» **小練習 A**
請把日志段寫入的文本片段中從“private def toRelative(offset: Long): Option[Int]”到“Some(relativeOffset.toInt)”（含首尾）的部分原樣再寫一遍。
» **小練習 B**
根據日志段寫入的文本片段回答：
(i) 日志段每寫入多少數據就要寫入一個索引項？
(ii) 真正執行寫入的是哪個類的哪個方法？
(iii) 在 toRelative 方法中，relativeOffset 是怎樣算出來的？

» **文本片段**
------------------------------------
判斷日志段是否為空，不為空則往下進行操作
調用ensureOffsetInRange方法，確保輸入參數最大位移值是合法的。
調用 FileRecords 的 append 方法執行真正的寫入。
更新日志段的最大時間戳以及最大時間戳所屬消息的位移值屬性。
更新索引項和寫入的字節數，日志段每寫入 4KB 數據就要寫入一個索引項。當已寫入字節數超過了 4KB 之后，append 方法會調用索引對象的 append 方法新增索引項，同時清空已寫入字節數。

我們下面再看看ensureOffsetInRange方法是怎么校驗最大位移的：

  private def ensureOffsetInRange(offset: Long): Unit = {
    if (!canConvertToRelativeOffset(offset))
      throw new LogSegmentOffsetOverflowException(this, offset)
  }

這個方法最終會調用到AbstractIndex的toRelative方法中：

  private def toRelative(offset: Long): Option[Int] = {
    val relativeOffset = offset - baseOffset
    if (relativeOffset < 0 || relativeOffset > Int.MaxValue)
      None
    else
      Some(relativeOffset.toInt)
  }

可見這個方法會將offset和baseOffset做對比，當offset小於baseOffset或者當offset和baseOffset相減后大於Int的最大值，那么都是異常的情況，那么這時就會拋出LogSegmentOffsetOverflowException異常。
------------------------------------
» **資料集部分**
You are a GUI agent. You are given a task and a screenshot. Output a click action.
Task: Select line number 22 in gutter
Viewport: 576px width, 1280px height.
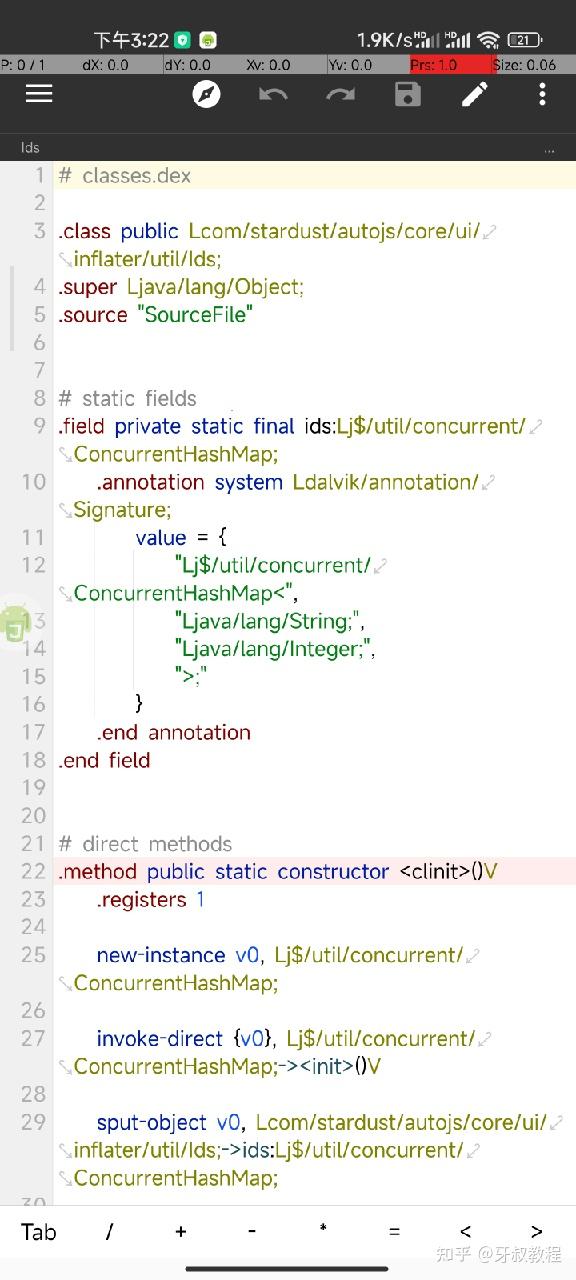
------------------------------------
» **正確答案 A**
private def toRelative(offset: Long): Option[Int] = {
    val relativeOffset = offset - baseOffset
    if (relativeOffset < 0 || relativeOffset > Int.MaxValue)
      None
    else
      Some(relativeOffset.toInt)

» **正確答案 B**
(i) 4KB。
(ii) FileRecords 的 append 方法。
(iii) 用 offset 減去 baseOffset。